Today’s example comes from the Rev. Peter Marshall, appointed earlier this year by far-right SBOE members Barbara Cargill, R-The Woodlands, and Cynthia Dunbar, R-Richmond, to the “expert” panel advising the board on new social studies curriculum standards. (Read about Marshall’s appalling lack of qualifications here.) Marshall writes a weekly commentary on his “Peter Marshall Ministries” Web site, which typically consists of boiler-plate attacks on liberals, communists and moderate Republicans, all of whom supposedly pose an imminent threat to America’s very existence (in Marshall’s bizarre theology, at any rate). In this week’s commentary — entitled “Alien Invasion” — Marshall proposes an alarming solution to the tragic shooting in Fort Hood:
Apparently, there are about 4000 Muslims in the United States Military. They should be immediately examined — all of them.
Now before you go and jump to the conclusion that Marshall is suggesting the government round up American Muslims and force them into detention camps (à la the internment of Japanese-Americans during World War II), let’s hear him out.
But I promise you that it [the examination of Muslims in the military] won’t happen. Too politically risky, it will be said. Obviously discriminatory.
Yep. And so was the treatment of Japanese-Americans in the early months of World War II. To have rounded up thousands of Americans of Japanese descent on the West Coast and imprisoned them in detention camps seems to us today to be a grevious [sic] violation of civil rights. But what was President Roosevelt to do? There had been reports that Japanese-Americans were engaging in spying for Japan in Hawaii and on the West Coast.

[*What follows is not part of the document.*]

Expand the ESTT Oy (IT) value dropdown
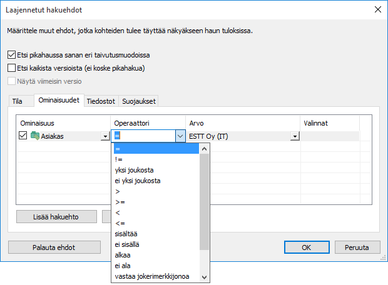This screenshot has height=285, width=388. (294, 137)
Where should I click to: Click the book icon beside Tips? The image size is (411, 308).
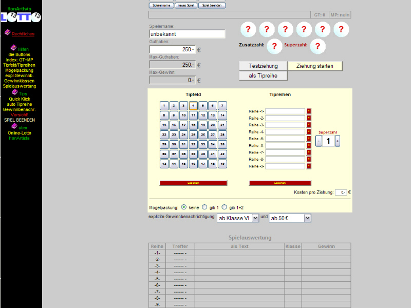[14, 92]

There was no telling how many spies existed among us, and how much damage they could do to the war effort. Only by quick and drastic action to isolate the whole group could enough time be bought to interrogate them and try to root out the dangerous ones. Hence, the detention camps.
Were mistakes made with the Japanese-Americans? Yes. Were they detained too long? Yes. Could the problem have been handled better? Without question. But at least they tried to handle the potential danger. Which is more than we are doing now, with what amounts to a dangerous fifth-column invasion of potential Muslim terrorists in our midst, and even within our military. Will anything be done about it soon?
Didn’t think he would go there, did you? You thought justifying the forced detention of an entire ethnic group — and what’s more, actually calling for it! — was going too far, even for someone like Marshall.
And remember, this guy is helping create the American history standards that will guide what Texas schoolchildren study for a decade or more.